2006 NFL Free Agents: Running Backs
By: Thomas J Gersey
1. Shaun Alexander, Seattle
Following an MVP campaign, the value for Alexander has never been higher. At 5'11, 225, Alexander is a load who excels between the tackles. His style has been perfect for the Seahawks, who boast an exceptional line able to create a multitude of holes through which Alexander is adept at squeezing. In the open-field he is a load to bring down, and has just enough secondary speed to turn 10 yard runs into 25 yarders. For all of his physical gifts, he isn't a shifty runner, and if placed behind a lower calibur line, would surely find difficulty replicating his Seattle performance. He catches most passes thrown to him, but isnt so elusive that he can create much in one-on-one situations.

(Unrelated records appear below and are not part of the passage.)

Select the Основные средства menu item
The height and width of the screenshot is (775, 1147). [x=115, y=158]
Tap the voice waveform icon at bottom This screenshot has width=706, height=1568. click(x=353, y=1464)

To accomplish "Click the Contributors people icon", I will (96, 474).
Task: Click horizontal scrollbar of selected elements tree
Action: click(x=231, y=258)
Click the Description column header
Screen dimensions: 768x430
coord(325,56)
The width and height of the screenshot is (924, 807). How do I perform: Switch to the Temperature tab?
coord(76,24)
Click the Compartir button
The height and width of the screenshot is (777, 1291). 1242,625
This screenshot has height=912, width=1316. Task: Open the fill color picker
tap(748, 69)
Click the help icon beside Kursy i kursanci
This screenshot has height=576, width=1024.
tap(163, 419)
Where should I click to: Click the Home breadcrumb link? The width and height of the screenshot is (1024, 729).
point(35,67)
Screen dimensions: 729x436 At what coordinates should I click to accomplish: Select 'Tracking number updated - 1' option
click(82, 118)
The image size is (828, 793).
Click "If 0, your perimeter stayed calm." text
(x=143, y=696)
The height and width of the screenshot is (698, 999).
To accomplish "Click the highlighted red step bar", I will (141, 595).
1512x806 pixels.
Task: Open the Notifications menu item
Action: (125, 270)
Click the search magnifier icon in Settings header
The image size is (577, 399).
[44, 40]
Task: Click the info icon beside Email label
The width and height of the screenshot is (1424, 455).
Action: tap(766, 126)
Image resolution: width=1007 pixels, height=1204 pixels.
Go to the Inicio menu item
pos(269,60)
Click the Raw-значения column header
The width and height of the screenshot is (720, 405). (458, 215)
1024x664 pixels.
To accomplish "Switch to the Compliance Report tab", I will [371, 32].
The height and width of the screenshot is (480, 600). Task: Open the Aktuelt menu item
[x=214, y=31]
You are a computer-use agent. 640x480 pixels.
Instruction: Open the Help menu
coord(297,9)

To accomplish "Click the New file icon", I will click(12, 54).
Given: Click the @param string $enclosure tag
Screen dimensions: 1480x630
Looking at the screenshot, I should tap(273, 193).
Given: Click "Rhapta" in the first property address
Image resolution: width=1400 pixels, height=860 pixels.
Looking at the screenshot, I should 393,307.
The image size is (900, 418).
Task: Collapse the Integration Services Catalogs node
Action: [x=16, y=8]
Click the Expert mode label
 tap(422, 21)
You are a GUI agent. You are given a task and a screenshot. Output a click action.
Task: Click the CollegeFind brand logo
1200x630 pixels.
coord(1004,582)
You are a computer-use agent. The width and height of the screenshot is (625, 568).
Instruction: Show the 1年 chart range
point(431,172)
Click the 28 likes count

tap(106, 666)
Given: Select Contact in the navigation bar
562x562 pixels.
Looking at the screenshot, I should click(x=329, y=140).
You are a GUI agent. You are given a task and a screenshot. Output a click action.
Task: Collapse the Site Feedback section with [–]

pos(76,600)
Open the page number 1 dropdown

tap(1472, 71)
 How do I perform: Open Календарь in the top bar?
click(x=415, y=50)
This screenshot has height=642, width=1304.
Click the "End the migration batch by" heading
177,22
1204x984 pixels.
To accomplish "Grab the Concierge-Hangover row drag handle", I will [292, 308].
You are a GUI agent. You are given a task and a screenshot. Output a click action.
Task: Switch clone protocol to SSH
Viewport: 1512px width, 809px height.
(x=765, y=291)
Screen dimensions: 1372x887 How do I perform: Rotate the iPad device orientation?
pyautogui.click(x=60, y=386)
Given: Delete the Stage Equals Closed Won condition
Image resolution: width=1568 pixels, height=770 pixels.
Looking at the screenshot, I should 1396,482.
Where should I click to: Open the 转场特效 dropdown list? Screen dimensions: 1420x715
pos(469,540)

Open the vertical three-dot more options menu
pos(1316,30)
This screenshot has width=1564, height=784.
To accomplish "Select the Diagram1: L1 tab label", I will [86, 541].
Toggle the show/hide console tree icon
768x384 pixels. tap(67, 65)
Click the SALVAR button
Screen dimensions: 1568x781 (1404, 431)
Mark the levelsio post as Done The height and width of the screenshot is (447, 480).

GOOD FITS: Seattle, Denver, Atlanta, Arizona, Carolina, Minnesota, Philadelphia
EARLY PICK: The bottom line is that if Alexander hits the open market, any and all teams looking for an elite back will come calling. His best fit is in Seattle where the fans love him, and the schemes the Seahawks run play specifically to his strengths. Teams like Denver and Atlanta have been shuttling between backs for years, and both teams run speciallized blocking schemes that could allow Alexander to maintain his production. In Philadelphia or Carolina, he would looked upon to step in and mimic his 2005 production, which may prove to be more difficult than one would expect. Arizona is sure to make an offer, but Alexander would almost certainly see his performance cut in half should he go that route.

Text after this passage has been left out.